The podocyte is the primary glomerular cell targeted for injury during the development and progression of glomerular diseases that eventuate in end stage renal disease (ESRD). Renal expression of cyclooxygenase-2 (COX-2) increases in models of progressive renal injury, and selective COX-2 inhibitors decrease proteinuria and retard progressive renal injury in models of renal ablation, diabetes and salt- sensitive hypertension. However, the mechanisms by which inhibition of prostaglandin synthesis can ameliorate progressive renal injury remain undetermined. We propose that local expression of COX-2 in podocytes predisposes to progressive glomerular injury. We and others have demonstrated a selective increase of COX-2 expression in podocytes in models of progressive glomerular injury and found that over- expression of COX-2 in podocytes renders the glomerulus susceptible to adriamycin nephropathy. However, the mechanisms underlying COX-2 up-regulation in podocytes and potential roles in podocyte function in response to injury remain incompletely understood. We hypothesize increased podocyte COX-2 generates metabolites that interact with the local podocyte RAS, predisposing the podocyte to further injury in response to renal insults. The goal of these studies is to examine the potential role of prostaglandins as mediators and/or modulators of podocyte injury during the development of diabetic nephropathy. We propose two complementary specific aims.
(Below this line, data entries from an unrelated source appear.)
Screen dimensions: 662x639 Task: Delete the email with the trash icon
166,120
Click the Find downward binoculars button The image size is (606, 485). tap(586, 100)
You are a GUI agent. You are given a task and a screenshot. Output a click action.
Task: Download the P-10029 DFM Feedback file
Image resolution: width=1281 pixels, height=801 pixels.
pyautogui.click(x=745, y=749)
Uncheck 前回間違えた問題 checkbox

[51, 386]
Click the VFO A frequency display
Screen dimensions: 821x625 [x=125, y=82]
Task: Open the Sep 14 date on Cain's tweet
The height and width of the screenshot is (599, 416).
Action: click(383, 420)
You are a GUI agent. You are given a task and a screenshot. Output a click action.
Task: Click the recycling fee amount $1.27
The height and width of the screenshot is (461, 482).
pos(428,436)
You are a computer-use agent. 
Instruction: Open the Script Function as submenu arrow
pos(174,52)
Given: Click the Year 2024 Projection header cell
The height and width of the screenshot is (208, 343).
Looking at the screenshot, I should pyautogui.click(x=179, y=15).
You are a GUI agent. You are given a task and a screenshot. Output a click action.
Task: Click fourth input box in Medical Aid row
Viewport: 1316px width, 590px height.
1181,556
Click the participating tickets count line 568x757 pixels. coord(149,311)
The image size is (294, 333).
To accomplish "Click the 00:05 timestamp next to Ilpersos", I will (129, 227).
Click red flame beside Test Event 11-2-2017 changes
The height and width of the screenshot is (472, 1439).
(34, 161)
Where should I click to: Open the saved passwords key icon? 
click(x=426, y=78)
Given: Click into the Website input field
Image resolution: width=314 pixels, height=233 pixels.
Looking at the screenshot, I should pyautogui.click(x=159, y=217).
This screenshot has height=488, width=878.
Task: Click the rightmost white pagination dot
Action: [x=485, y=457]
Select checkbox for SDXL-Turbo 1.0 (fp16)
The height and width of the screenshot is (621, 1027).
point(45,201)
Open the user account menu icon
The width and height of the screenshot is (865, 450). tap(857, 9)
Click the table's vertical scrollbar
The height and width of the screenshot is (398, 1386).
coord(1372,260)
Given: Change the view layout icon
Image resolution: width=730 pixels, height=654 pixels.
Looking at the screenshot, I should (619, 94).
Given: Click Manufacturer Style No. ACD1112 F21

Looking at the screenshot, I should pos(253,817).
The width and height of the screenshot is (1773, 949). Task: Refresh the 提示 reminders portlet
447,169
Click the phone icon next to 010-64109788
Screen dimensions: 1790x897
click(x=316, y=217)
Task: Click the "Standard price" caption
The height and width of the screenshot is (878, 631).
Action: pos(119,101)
In Specific Aim I, we will investigate the role of altered COX-2 expression in podocyte injury during diabetic nephropathy in vivo, using genetically engineered mice that either selectively overexpress COX-2 or have genetic deletion of COX-2 in podocytes. We will also utilize mice with genetic deletions of specific prostanoid receptors to determine which prostaglandin(s) mediate podocyte injury and will elucidate interactions between podocyte COX-2 and the local podocyte renin-angiotensin system (RAS) during the development of diabetic nephropathy.
In Specific Aim II, we will investigate the mechanisms by which COX-2 increases podocyte injury in response to high glucose in vitro using conditionally immortalized mouse podocytes from wild type mice, from the transgenic mice overexpressing COX-2 or null for COX-2 expression in podocytes. We will investigate the effects of high glucose on 1) the signals leading to increased podocyte COX-2 expression;2) the effects of alterations in COX-2 expression on structure and function of differentiated podocytes in response to high glucose;and 3) the role of podocyte COX-2 as a mediator of increased production of ROS in podocytes. Although COX-2 inhibitors effectively ameliorate renal injury in animal models, the awareness of their potential to promote thrombotic vascular injury and to raise blood pressure preclude their clinical use in patients with progressive renal disease. Identification of which prostaglandins mediate glomerular injury and the determination of their mechanisms of injury may allow the development of therapeutic strategies with fewer potential side effects.
Project Narrative Over 20 million people in the United States have diabetes. Of these individuals, as many as one-third may develop diabetic nephropathy, the natural course of which can result in end stage renal disease (ESRD), as well as conferring markedly increased cardiovascular risks. Diabetes mellitus accounts for over 40% of percent of all new cases of ESRD making it the number one single disease requiring dialysis or transplantation in the United States. The economic burden of diabetes-related ESRD to U.S. medical care is estimated to be over $16 billion per year. The Veteran population is also at increased risk and the prevalence of diabetic nephropathy has skyrocketed it this population, with over 12% of the Veteran population served by the VA medical system now experiencing diabetes. The clinical syndrome of diabetic nephropathy (DN) is comprised of albuminuria, characteristic renal histopathologic changes and decreased renal function. Recent studies have identified the glomerular podocyte as both initiator and target of diabetic nephropathy. Our recent unpublished studies have suggested that prostaglandins derived from cyclooxygenase-2 (COX-2) expressed in the podocyte may be mediators of progressive podocyte injury in diabetic nephropathy. The current studies are designed to identify the prostaglandin(s) involved and elucidate mechanisms of injury. It is hoped that such studies may lead to targeted therapeutic options with a favorable risk-benefit profile that can prevent or slow the development of diabetic nephropathy.